(Stored data)
*** Block opens ***

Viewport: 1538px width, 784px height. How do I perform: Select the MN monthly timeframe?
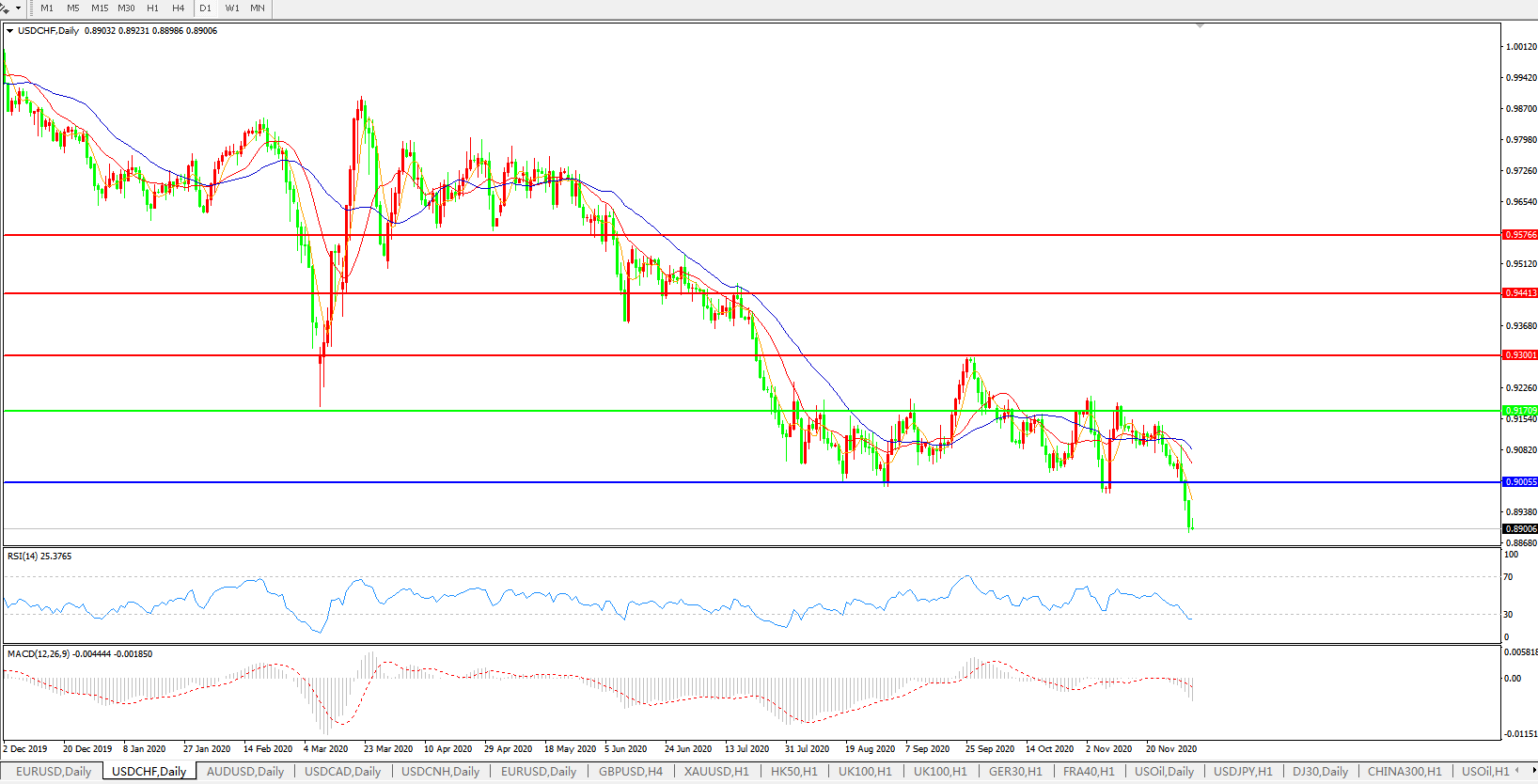[x=258, y=8]
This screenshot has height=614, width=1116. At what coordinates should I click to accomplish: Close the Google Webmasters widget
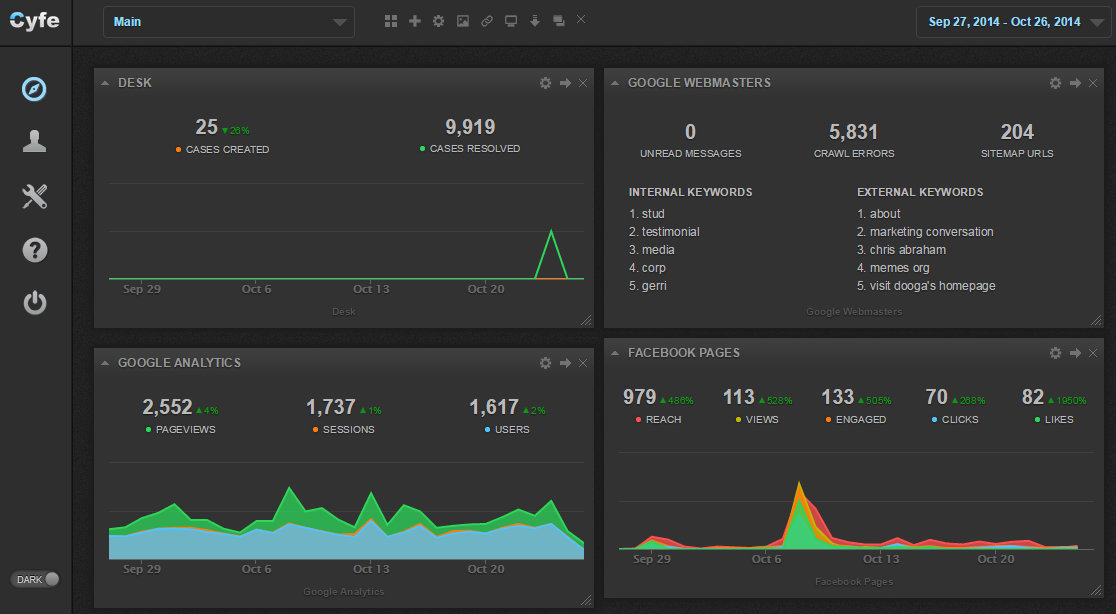click(x=1093, y=83)
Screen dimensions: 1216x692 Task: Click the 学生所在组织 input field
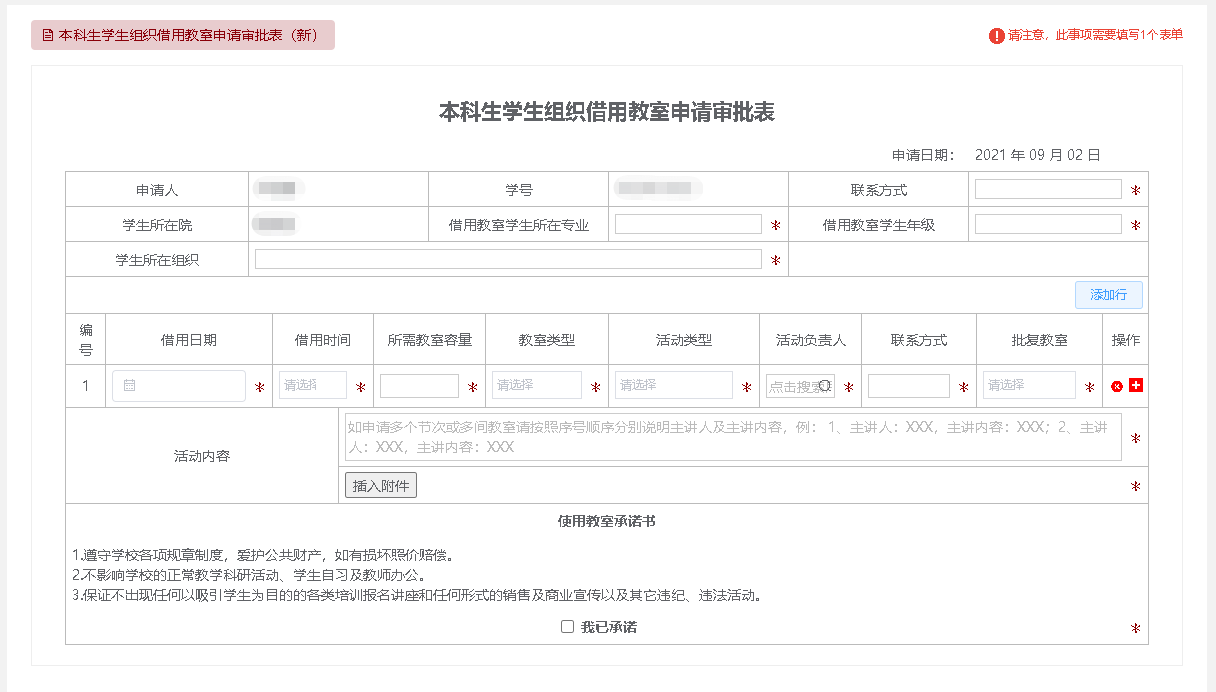[508, 260]
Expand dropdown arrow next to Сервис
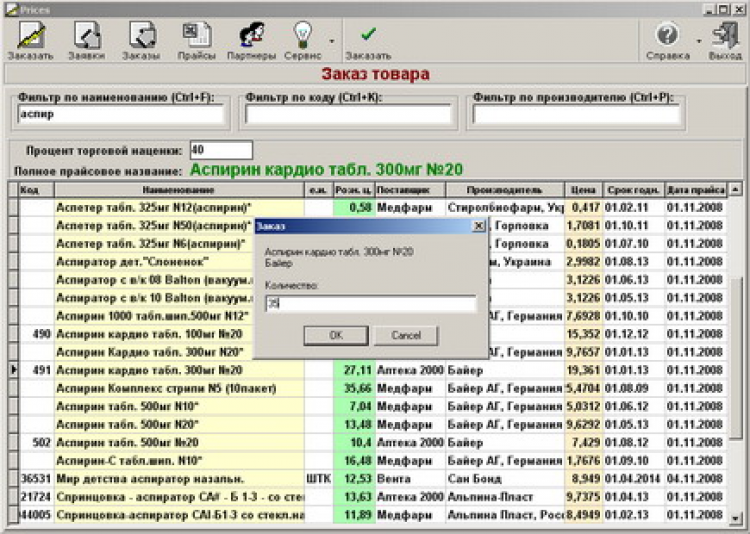 tap(331, 40)
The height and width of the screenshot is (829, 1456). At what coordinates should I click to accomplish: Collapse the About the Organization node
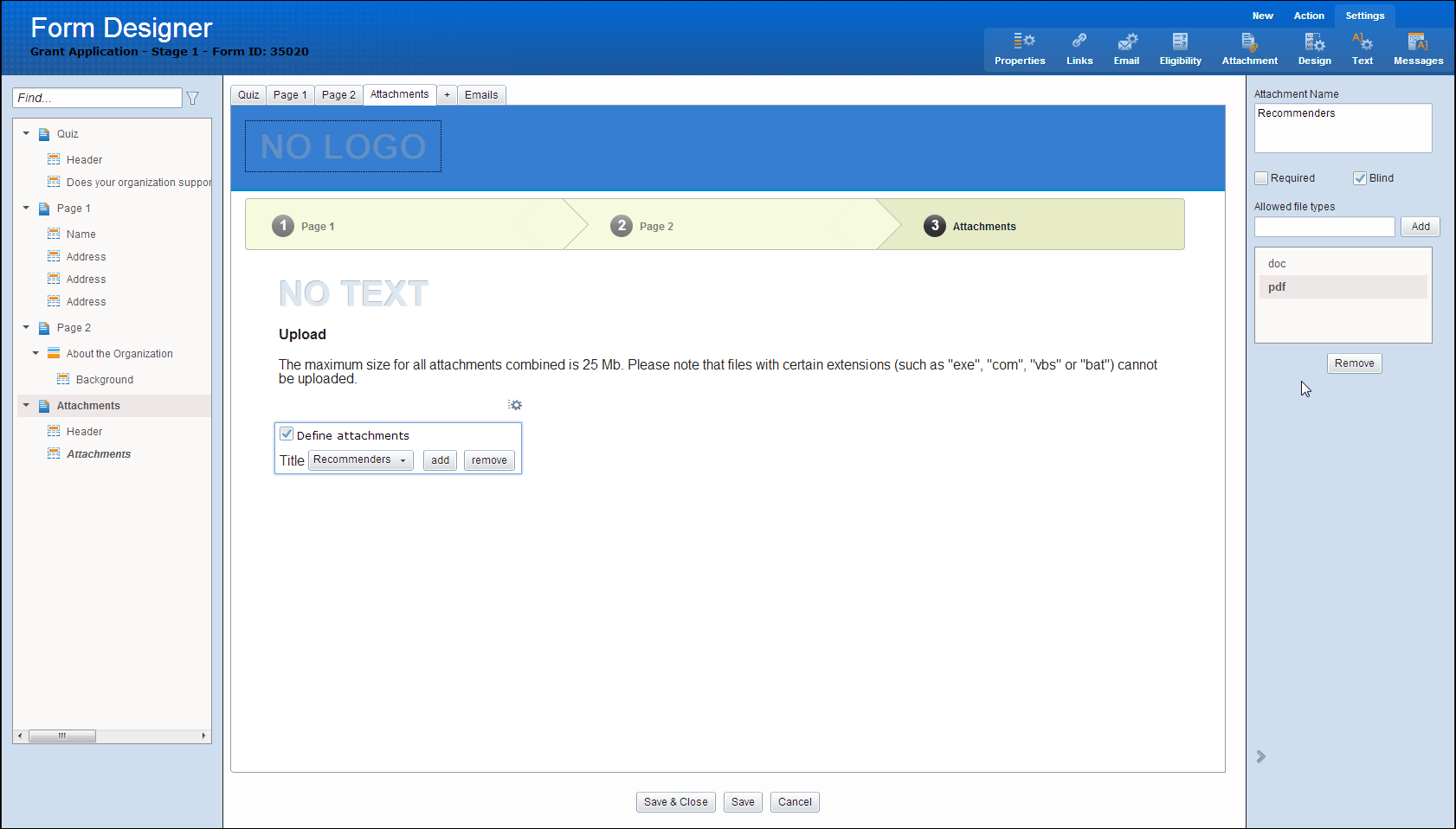point(35,353)
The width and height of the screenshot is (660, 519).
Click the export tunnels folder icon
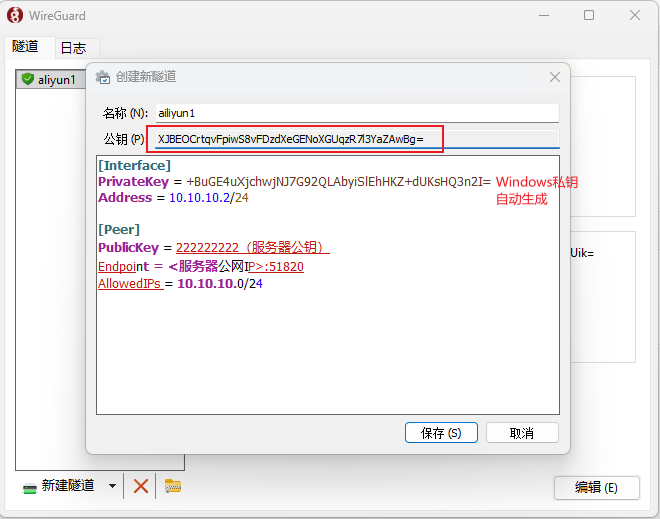(x=173, y=486)
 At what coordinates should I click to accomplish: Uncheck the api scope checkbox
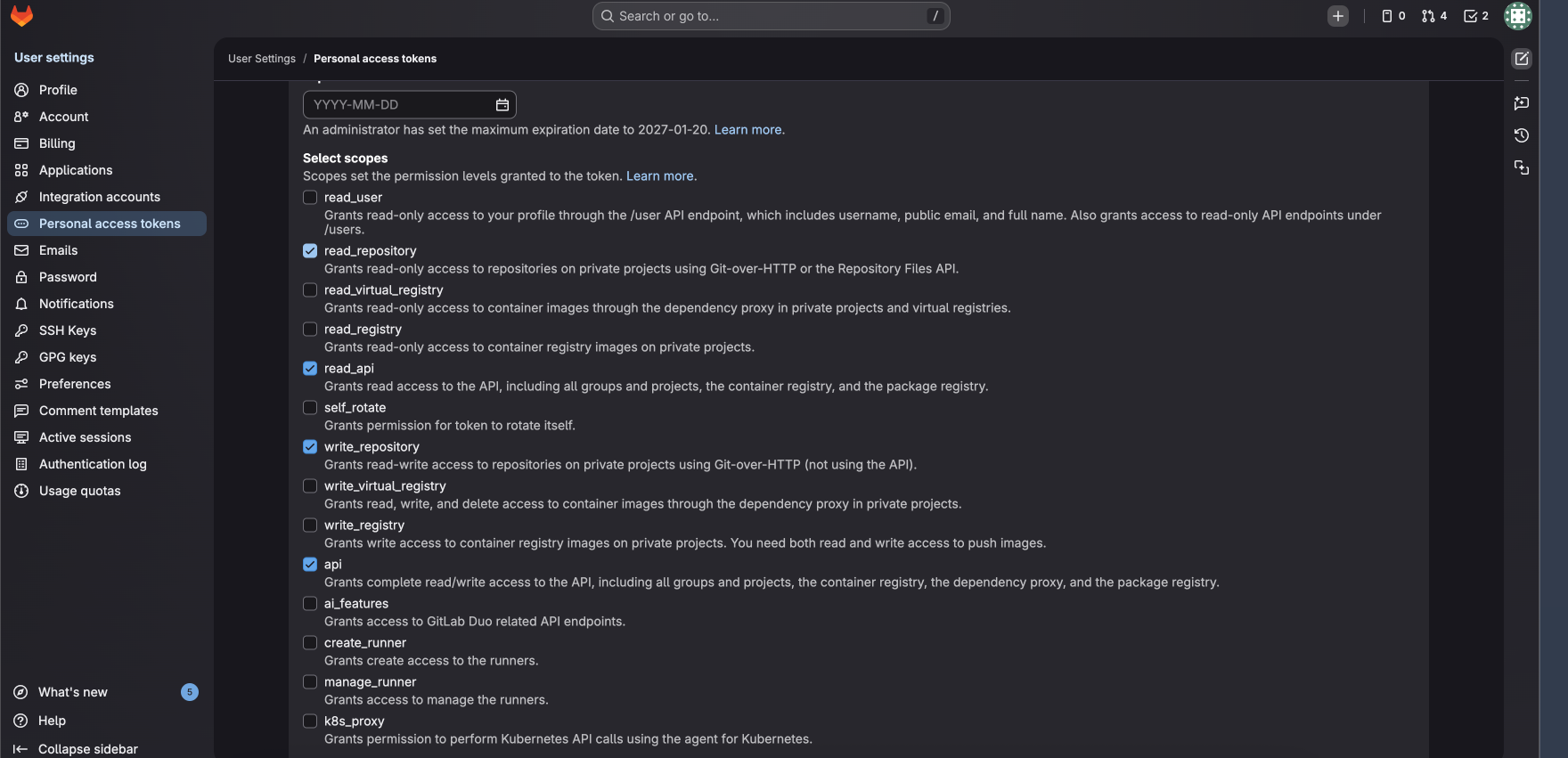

*** Block closes ***

Aim of the exercise:
Nothing but the lines from the line holding "Expand dropdown arrow next to Сервис" through the last line of the entries above is to be reproduced, exactly and without pictures.

Written response:
Expand dropdown arrow next to Сервис
 tap(331, 40)
The height and width of the screenshot is (829, 1456). At what coordinates should I click to accomplish: Collapse the About the Organization node
point(35,353)
The width and height of the screenshot is (660, 519).
Click the export tunnels folder icon
(x=173, y=486)
 At what coordinates should I click to accomplish: Uncheck the api scope checkbox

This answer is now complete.